I wanted to post up a recipe for my Blueberry Basil Jam. Fresh Basil gives the jam a really subtle and delightful flavor. I make my jams without commerical pectin. This is a bit more time consuming, but I believe it is worth it for the lose set it gives the final product. If you give this recipe a go, I would love to hear how you like it.
Recipe for Bluberry Basil Jam
from Wendy Read with Sunchowder’s Emporia
Yield: 13 or so Eight oz Jars
4 1/2 lbs of Fresh Blueberries
3 1/4 lbs sugar
Zest and juice of one large lemon
25 or more large (2 inch or so) fresh Basil Leaves (more if you want the taste to be stronger)
1 8 oz jar of Apple Jelly to be added after the mixture reaches 221.
Using the largest heavy bottomed pan you may have (I use a copper jam pot), add the rinsed berries, sugar, lemon zest and juice. Put this on the fire and mix thoroughly. In the meantime, take the basil leaves and bruise them to bring out the fragrance. I put my leaves in a large tea infuser and drop in the pan. If you don’t have one, wrap the leaves in cheesecloth, tie with string and drop into the pot. Stir and bring this mixture up to 221, this will take at least 25 to 35 minutes. Once the mixture is holding at 221/222, add the 8 oz jar of apple jelly. Stir and continue to cook, either using a thermometer or by eye. The mixture needs to thicken a bit and Blueberries do not have much natural pectin. If the mixture does not thicken, you will be left with Blueberry Syrup. On a themometer, I have brought this mixture up to 224/225 until it looks just right. The jam will always have a loose set, btu it will be gorgeous compared to using commercial pectin. Each batch will be just that little bit different, be kind and gentle with yourself if this is your first foray into jam making! Fetch out the tea infuser or cheesecloth containing your basil leaves. Using a ladle and canning funnel, pour the jam into your sterlized jars and process in a hot water bath canner for 11 minutes. This jam is incredible over pancakes and waffles, as a scone topping or bunged into a quick bread mix. You can also use it to top goat cheeses, as a glaze for pork–so many uses!

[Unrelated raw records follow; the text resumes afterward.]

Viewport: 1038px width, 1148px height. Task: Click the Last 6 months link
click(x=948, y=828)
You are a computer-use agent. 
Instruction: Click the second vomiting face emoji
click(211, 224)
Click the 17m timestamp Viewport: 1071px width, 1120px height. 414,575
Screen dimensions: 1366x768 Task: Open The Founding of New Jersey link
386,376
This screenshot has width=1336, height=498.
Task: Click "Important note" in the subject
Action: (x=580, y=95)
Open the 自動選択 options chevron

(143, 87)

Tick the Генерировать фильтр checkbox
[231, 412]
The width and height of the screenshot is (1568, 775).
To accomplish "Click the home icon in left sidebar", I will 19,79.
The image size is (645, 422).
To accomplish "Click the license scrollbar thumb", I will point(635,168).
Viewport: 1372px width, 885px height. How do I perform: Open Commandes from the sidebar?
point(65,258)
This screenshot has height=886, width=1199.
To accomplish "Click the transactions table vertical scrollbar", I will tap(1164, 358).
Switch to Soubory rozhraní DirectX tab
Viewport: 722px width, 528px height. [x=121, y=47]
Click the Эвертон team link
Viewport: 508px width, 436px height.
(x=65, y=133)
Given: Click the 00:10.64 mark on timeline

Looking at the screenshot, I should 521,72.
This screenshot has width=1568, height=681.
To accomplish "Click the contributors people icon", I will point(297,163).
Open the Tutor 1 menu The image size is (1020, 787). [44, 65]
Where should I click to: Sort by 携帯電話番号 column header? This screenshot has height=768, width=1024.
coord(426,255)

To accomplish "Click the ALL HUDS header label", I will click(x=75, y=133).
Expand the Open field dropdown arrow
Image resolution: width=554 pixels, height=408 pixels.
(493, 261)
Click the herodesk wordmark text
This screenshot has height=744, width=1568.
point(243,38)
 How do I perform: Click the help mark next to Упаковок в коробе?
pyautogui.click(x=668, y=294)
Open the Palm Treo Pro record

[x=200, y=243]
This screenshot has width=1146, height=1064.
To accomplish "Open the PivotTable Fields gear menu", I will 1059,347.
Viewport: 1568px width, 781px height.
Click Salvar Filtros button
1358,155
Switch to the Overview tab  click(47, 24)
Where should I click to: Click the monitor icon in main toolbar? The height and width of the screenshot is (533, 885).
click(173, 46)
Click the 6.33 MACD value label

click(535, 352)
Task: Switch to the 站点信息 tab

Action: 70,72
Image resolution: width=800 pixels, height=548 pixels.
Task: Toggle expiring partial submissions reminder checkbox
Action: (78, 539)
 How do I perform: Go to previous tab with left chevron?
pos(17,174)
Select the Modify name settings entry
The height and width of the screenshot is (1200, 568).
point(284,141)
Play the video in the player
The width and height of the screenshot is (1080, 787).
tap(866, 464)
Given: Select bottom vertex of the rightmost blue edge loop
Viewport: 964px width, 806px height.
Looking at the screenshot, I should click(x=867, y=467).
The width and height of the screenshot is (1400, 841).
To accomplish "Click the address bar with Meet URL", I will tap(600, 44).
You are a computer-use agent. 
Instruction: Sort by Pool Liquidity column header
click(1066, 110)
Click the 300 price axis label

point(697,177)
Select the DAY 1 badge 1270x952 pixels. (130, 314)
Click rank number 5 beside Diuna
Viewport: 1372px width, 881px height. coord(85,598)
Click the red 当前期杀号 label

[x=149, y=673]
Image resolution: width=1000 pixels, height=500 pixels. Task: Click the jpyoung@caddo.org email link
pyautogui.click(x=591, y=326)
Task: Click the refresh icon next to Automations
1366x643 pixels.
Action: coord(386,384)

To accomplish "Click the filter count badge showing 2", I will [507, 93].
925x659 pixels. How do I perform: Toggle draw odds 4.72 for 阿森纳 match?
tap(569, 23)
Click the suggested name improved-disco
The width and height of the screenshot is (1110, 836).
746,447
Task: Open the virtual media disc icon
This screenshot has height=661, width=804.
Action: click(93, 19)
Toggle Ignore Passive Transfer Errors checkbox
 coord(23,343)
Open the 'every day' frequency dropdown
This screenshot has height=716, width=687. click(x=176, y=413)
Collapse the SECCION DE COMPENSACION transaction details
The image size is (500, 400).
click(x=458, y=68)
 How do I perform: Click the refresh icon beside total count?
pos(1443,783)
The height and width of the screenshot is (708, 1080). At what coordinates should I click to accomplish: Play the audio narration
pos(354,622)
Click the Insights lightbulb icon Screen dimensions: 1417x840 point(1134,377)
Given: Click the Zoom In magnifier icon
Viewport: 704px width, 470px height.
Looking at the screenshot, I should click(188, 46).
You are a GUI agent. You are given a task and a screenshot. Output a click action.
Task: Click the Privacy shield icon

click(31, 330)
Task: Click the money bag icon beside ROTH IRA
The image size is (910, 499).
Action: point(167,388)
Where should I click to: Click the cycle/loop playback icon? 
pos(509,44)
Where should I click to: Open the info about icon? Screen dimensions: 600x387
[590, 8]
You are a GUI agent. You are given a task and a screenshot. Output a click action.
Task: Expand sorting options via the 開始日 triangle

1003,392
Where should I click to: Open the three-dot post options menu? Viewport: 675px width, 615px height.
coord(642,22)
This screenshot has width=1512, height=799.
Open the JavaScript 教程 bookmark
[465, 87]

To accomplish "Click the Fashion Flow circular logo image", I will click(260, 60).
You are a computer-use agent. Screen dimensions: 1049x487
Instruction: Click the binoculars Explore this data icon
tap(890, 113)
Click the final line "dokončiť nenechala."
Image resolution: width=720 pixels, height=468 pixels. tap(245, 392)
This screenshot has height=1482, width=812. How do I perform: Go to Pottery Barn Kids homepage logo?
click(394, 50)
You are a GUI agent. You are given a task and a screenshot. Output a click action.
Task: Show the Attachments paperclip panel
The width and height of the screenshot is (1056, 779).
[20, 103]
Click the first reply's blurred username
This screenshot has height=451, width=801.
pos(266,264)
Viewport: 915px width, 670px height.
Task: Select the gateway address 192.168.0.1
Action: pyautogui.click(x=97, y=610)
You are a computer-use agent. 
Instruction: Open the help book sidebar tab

Basic Granny Smith Apple Jelly Recipe
4.5 Pounds Granny Smith Apples (whole)
2 1/4 lbs sugar
1 Juice of large Lemon
Scrub the apples and cut the fruit into quarters leaving the skin intact. Place them into a large dutch oven and cover with the 6 1/2 cups of water. Bring this up to a slow boil and simmer on low for about 25 minutes (the apples should just be starting to fall apart). Get out a container and rest your chinois or strainer inside. Pour the apple mixture into the chiniois and use your wooden tool or the back of a spatula to press all the juice out of the mixture. You will then take this juice and strain it again. I use a smaller strainer and I take a wet piece of cheesecloth and pour the mixture through again–this ensures that the jelly will be clear. Now take 4 1/2 cups of this mixture and place it it your preserving pan–add the sugar and lemon. Bring this mixture up to a boil and continue to hold thre until your thermometer reaches 221. You can skim the mixture as you go. Once you reach 221, shut the fire and let it rest for 5 minutes. Go back now, turn the fire back up to reach 221 degrees. In my experience, this little rest ensures a good gel. Pour this mixture into 8 oz sterlized jars, seal and process in a water bath canner for 10 minutes. You should have six jars or so to put up the pantry to use not only to make this jam, but any jam that would require commercial pectin.